Mistake 4: Skimping on Sound
Sound is the most underestimated production decision in corporate video. It’s also the first thing cut when budgets tighten.
Here’s what we know from experience and from the research: viewers forgive average picture quality. Slightly soft focus, minor colour inconsistencies, a bit of camera shake, none of these make people stop watching. Bad audio? People click away immediately. There’s something neurological about it. Bad sound registers as untrustworthy in a way that bad visuals simply don’t.
And yet the sound recordist is the first crew member removed when a client wants to reduce the quote. It’s the wrong call almost every time.
What bad sound looks like in practice:
- Room noise baked into the interview. Air conditioning, traffic, a refrigerator hum, all invisible to your ear in daily life, all very audible on a microphone, all impossible to fully remove in post.
- Camera mic audio. Built-in camera microphones capture everything in the room at roughly equal volume. A proper lavalier mic on the subject captures their voice cleanly and rejects room noise.
- PA-recorded speeches. Event audio taken from the room, rather than fed directly from the mixing desk, sounds hollow, reverb-heavy, and amateur regardless of how good the picture is.
The fix
Budget for a dedicated sound recordist on anything important. For smaller productions, at minimum ensure a quality wireless lavalier system is part of the kit. Ask any production company you’re considering: “who handles sound on set, and what’s the plan for capturing clean audio at this location?”
If the answer is “the camera operator handles everything,” understand what you’re getting.
Mistake 5: Filming at the Premises Without Preparation
Your office, warehouse, or showroom is where you work. That means you probably don’t notice the background clutter, the flickering light above reception, the air conditioner that runs constantly, or the window behind the subject that blows out the exposure.
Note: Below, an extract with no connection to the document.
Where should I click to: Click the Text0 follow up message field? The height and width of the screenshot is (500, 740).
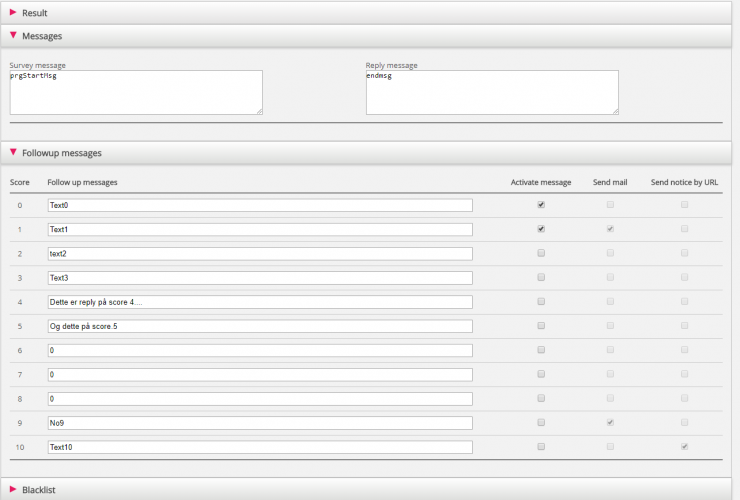[x=260, y=205]

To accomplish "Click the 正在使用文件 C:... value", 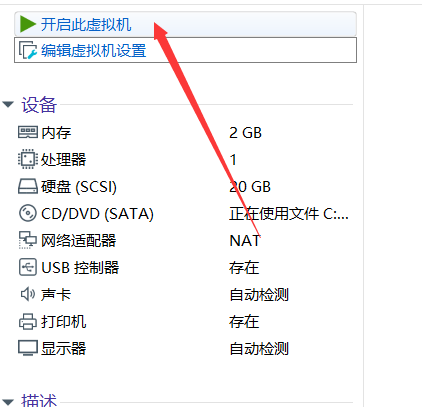I will point(289,213).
Production teams notice all of it. And dealing with these on the day, rather than in advance, eats time that costs money and usually still results in a compromise.
A pre-shoot location checklist
Run through these before any Brisbane office or premises shoot:
Visual:
- Is the background clean and brand-appropriate?
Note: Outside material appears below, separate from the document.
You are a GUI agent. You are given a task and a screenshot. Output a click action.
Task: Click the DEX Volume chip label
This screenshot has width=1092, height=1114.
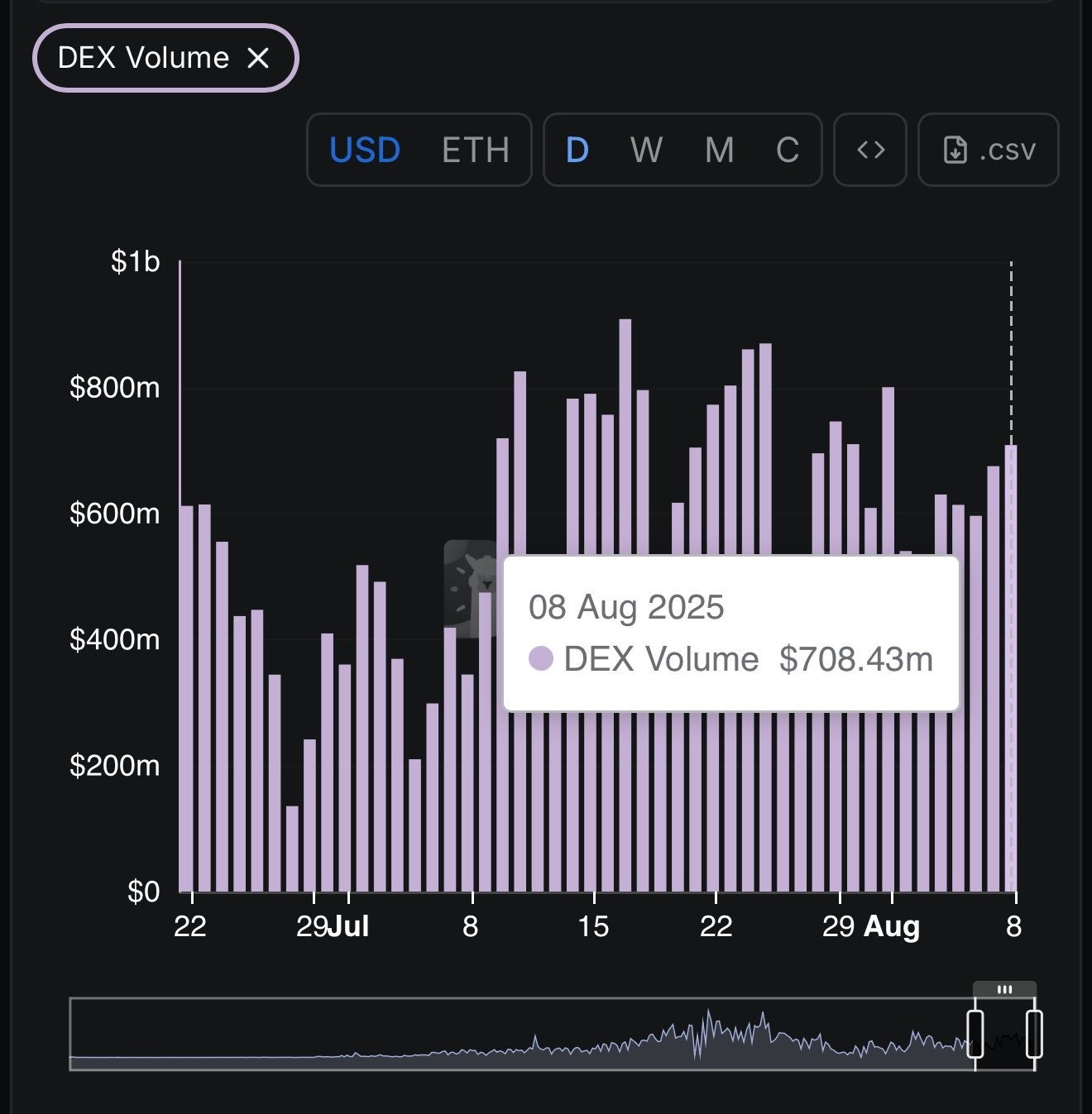(143, 58)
- What’s the natural light situation at the time of the shoot?
- Are there any flickering, colour-mixed, or inconsistent lights?
- Will there be other people moving through the frame?
Audio:
- Is there HVAC that can be switched off during recording?
- What’s the ambient noise level? (Road noise, equipment, open plan office)
- Are there ticking clocks, printers, or other intermittent noise sources?
Logistics:
- Is there power access for lighting rigs?
- Is parking available for a production vehicle with equipment?
- Is there a green room or waiting area for talent?
A production company worth working with will ask for a location walkthrough, even a 20-minute video call, before the shoot day. If they don’t ask, raise it yourself.
Mistake 6: Forcing Uncomfortable On-Camera Talent
The logic is understandable. Your team knows your business better than anyone. They’re authentic. They cost nothing. But someone who is visibly uncomfortable on camera will undermine the video, regardless of their expertise.
Viewers pick up on anxiety faster than they can articulate it. Stiff posture, overrehearsed delivery, eyes that keep breaking to a script just off-screen, these cues register subconsciously as “something’s off here,” which erodes exactly the trust the video is supposed to build.
What to do instead
- Find the naturals. Almost every team has one or two people who are genuinely comfortable speaking on camera. Find them and build the video around them.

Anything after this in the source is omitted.